The dairy cattle sector is a vital contributor to U.S. beef supplies. With fluctuating beef cow inventories over the past decade, the U.S. dairy herd has offered a stable source of both feeder cattle and cull cows to fill beef demand. In 2016 the dairy sector contributed 5.7 billion pounds (22.7%) of beef through cull cows and finished dairy steers and heifers to the U.S. beef supply chain.
The percent contributed by the dairy industry has grown since 2002 when beef from dairy cattle contributed 17.9% of the U.S. beef supplies to 22.7% in 2016. While growth in the amount of beef produced from dairy steers and cull cows has not been steady, it is has less variability than beef from native cattle. Over the period of 2002 to 2016, U.S. commercial beef production peaked in 2002 at 27 billion pound, of which 4.8 billion pounds was from dairy cattle. Beef production in 2016 was 25.2 billion, of which 5.7 billion of those pounds was from dairy cattle.

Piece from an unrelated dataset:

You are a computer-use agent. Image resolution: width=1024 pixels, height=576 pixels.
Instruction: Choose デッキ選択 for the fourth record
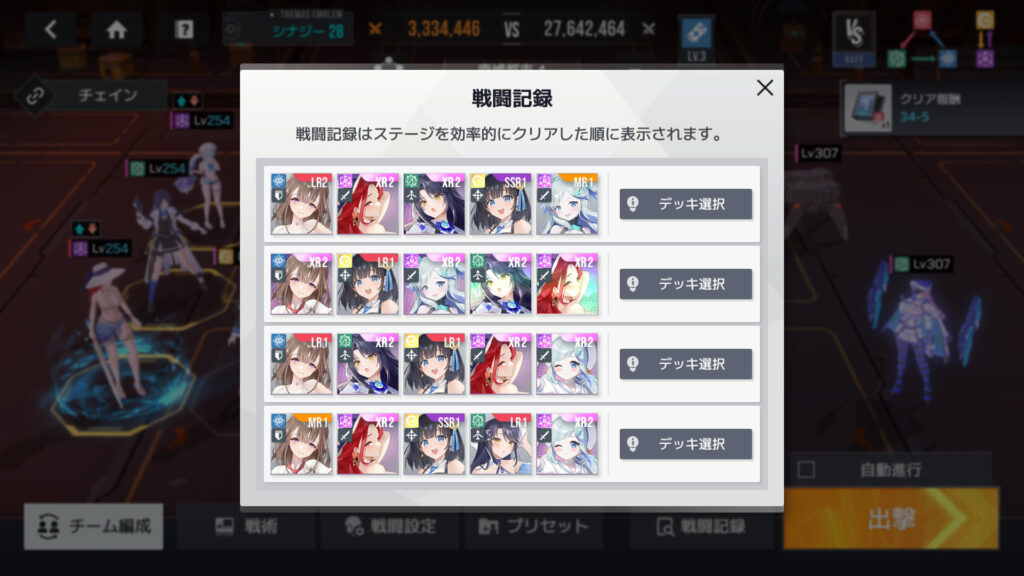pyautogui.click(x=686, y=444)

Finished dairy steers contribute more to U.S. beef supplies than culled dairy cows. Finished dairy steers contributed 2.9 billion pounds (10.8%) of total pounds harvested in 2002 and 3.5 billion pounds (13.8%) in 2016. Continued contributions from dairy steers can be expected with the dairy cowherd surpassing 2015 levels and reaching a new high since 2002. Increased cow numbers lead to more calves and in turn more steers reaching harvest. Cull dairy cows contributed 1.6 billion pounds (5.8%) in 2002 and 1.9 billion pounds (7.5%) in 2016. Dairy heifers provided 349 million pounds (1.3%) of beef in 2002 and 356 million pounds (1.41%) of beef in 2016.